A New Jersey teenager has built his own personal submarine.
Justin Beckerman, a junior West Morris Mendham High School, loves the water and loves to build things. Now he is in the final phrase of building a one-person submarine that could dive to depths of 30 feet.
"I wanted to see what I could build and figure out how I could build it," Beckerman says.
He's spent six months building the submarine in his parents' basement. It cost an estimated $2,000.
The body of the sub is made from a giant drainage pipe. The motor is from a small fishing oat. The dome is made of sky lights.
Beckerman says he has pressure tested the craft on land but not in the water yet.

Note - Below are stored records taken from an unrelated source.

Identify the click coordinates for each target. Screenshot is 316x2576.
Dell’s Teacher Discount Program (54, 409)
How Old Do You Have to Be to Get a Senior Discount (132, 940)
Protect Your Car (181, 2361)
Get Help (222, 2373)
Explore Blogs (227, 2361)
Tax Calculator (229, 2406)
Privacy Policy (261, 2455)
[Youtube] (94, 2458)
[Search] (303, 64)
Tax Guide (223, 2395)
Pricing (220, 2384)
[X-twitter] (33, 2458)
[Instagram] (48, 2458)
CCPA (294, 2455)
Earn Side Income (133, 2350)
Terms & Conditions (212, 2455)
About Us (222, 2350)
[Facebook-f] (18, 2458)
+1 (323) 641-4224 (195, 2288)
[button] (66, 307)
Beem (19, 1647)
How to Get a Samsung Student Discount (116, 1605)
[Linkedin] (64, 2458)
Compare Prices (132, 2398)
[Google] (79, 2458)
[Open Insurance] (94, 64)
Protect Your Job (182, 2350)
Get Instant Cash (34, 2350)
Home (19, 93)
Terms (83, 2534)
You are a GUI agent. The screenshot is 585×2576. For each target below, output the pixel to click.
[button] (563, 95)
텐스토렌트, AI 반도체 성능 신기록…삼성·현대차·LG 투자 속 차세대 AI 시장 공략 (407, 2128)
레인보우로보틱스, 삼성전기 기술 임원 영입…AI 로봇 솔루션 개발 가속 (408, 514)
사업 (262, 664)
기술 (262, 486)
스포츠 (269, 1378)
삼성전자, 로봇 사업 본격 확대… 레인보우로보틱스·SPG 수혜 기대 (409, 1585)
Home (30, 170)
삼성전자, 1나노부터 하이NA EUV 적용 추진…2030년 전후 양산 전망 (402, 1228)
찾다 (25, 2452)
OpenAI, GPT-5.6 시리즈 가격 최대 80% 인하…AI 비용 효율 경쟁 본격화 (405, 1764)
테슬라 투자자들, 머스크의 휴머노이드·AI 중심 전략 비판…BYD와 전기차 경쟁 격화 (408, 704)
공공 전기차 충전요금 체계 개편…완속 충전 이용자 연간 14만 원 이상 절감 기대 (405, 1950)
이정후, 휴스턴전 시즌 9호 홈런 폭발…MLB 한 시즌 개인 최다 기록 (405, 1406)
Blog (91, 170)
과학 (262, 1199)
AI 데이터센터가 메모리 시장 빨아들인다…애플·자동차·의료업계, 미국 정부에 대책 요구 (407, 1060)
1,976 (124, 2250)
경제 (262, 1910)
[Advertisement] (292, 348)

"There are a lot of safety features," Beckerman says. "There are pumps. There's also a breathing hose so that if it does flood, you could breathe for about 20 minutes or so off of a tank of air."
He says he father was a little skeptical about the plan at first but convinced him that he could get it done.
He's named it the Nautilus, after the first nuclear submarine.
When asked why he built it, Beckerman said, "It's just going to be cool to be underwater."
This isn't the first experiment for the teen. He says that ever since he was little, he has been constructing machines and mechanisms.
As a young boy he would create things with balloons and string. Now he uses more complex materials to build things.
In the past he's even built a remote controlled broom and mop.
He's also used his talent to create award winning art sculptures out of fluorescent glass from computer screens.